The Need for Moral Leadership
After the recent articles on moral courage, Chaplain (LT) Paul Hyder writes on the “need for moral leadership.” Highlighting Abu Ghraib and the recent allegations of a US Army ‘hit squad,’ Hyder makes what seems to be an obvious recommendation:
When we, as a nation entrust men and women with the authority to use deadly force, they MUST be morally grounded and ethically above reproach. (emphasis original)
It is vital that our military leaders at every level (NCOs, SNCOs and officers alike) be rooted and grounded in moral leadership principles. When this is not the case and the moral compass is not calibrated, the slippery slope of immoral behavior can easily erode from ‘‘cutting a few corners” to cold blooded murder.
The question, of course, is how does the military “teach” morality? How does it teach its troops right from wrong when American society — and by extension, the military that comes from it — no longer recognizes an unchangeable, absolute truth?
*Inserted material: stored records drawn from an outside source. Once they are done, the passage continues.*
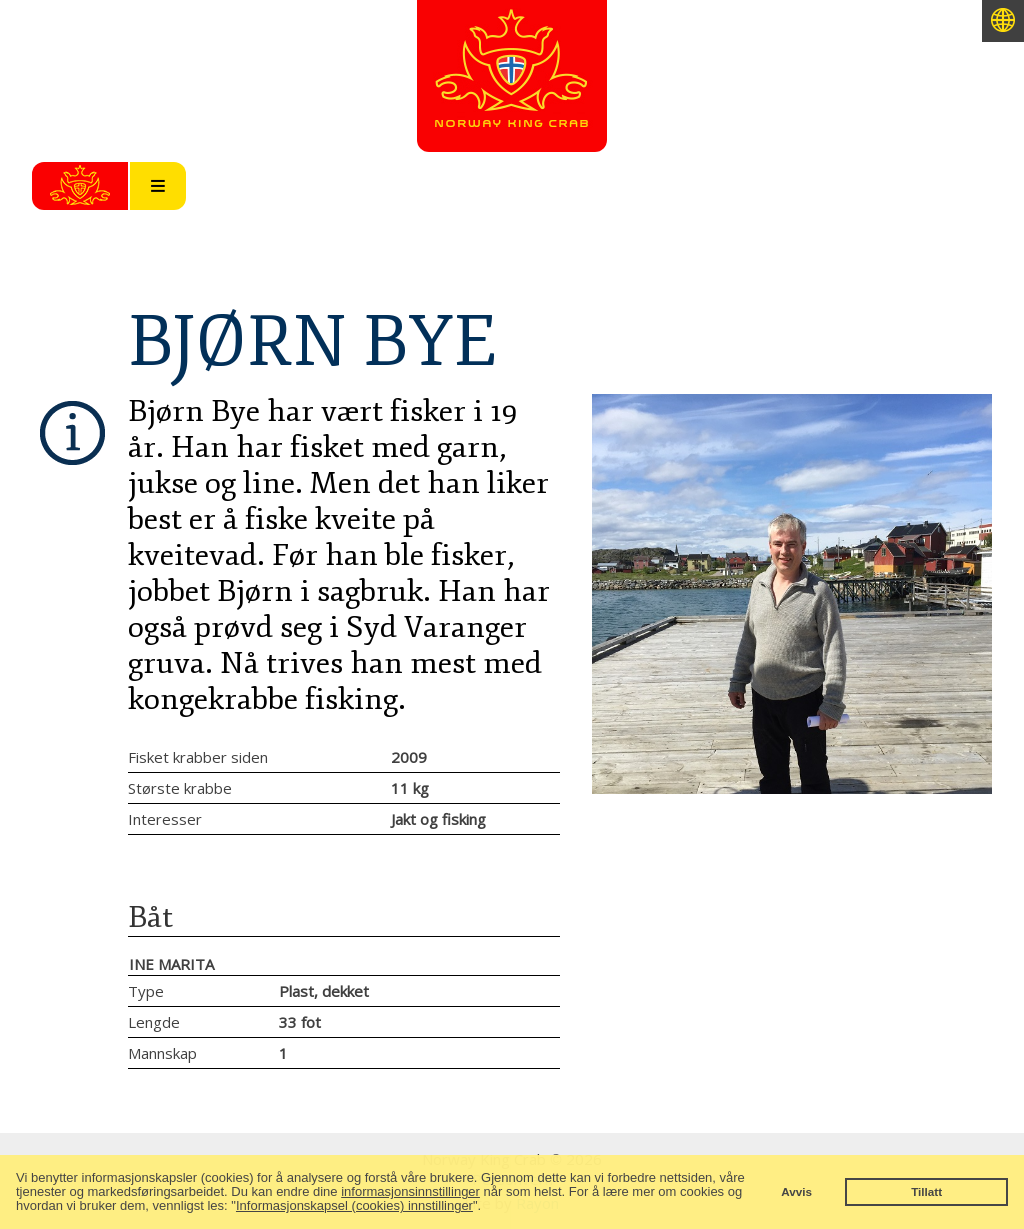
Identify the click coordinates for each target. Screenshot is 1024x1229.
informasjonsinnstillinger (410, 1191)
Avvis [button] (796, 1191)
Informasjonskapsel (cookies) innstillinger (354, 1205)
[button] (487, 1207)
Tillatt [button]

For its part, the US Marine Corps is institutionalizing its ‘values-based leadership‘ program, which is
a wide-reaching effort to reinvigorate the service’s ethos of honor, courage and commitment…[initiated by] Gen. James Conway’s [when] several Marines were under investigation in connection with alleged war crimes.
In the past, the US military has tried to teach situation ethics — if this, then that — for a wide variety of example scenarios. For those that haven’t figure it out, though, such a paradigm might work in a peacetime office environment, but it is woefully inadequate for the moral choices troops face in battle everyday.
If a military is going to give an 18-22 year old man a gun and the authority to use it, it must make sure he has the morals to use it responsibly, and the moral courage to stand up when tempted — or even ordered — to do otherwise. If he doesn’t have both, he shouldn’t be given the weapon. In fact, he probably shouldn’t be in the military all.
Moral courage has been demonstrated in the past in the military; if public stories are correct, even this Army ‘hit squad’ was revealed by a Soldier who recognized what they were doing was wrong — and reported them even after allegedly being assaulted in a threat not to. There is certainly hope, but the military needs to create an environment that encourages morality, and not rely on the happenstance of a moral Soldier to police internal crimes.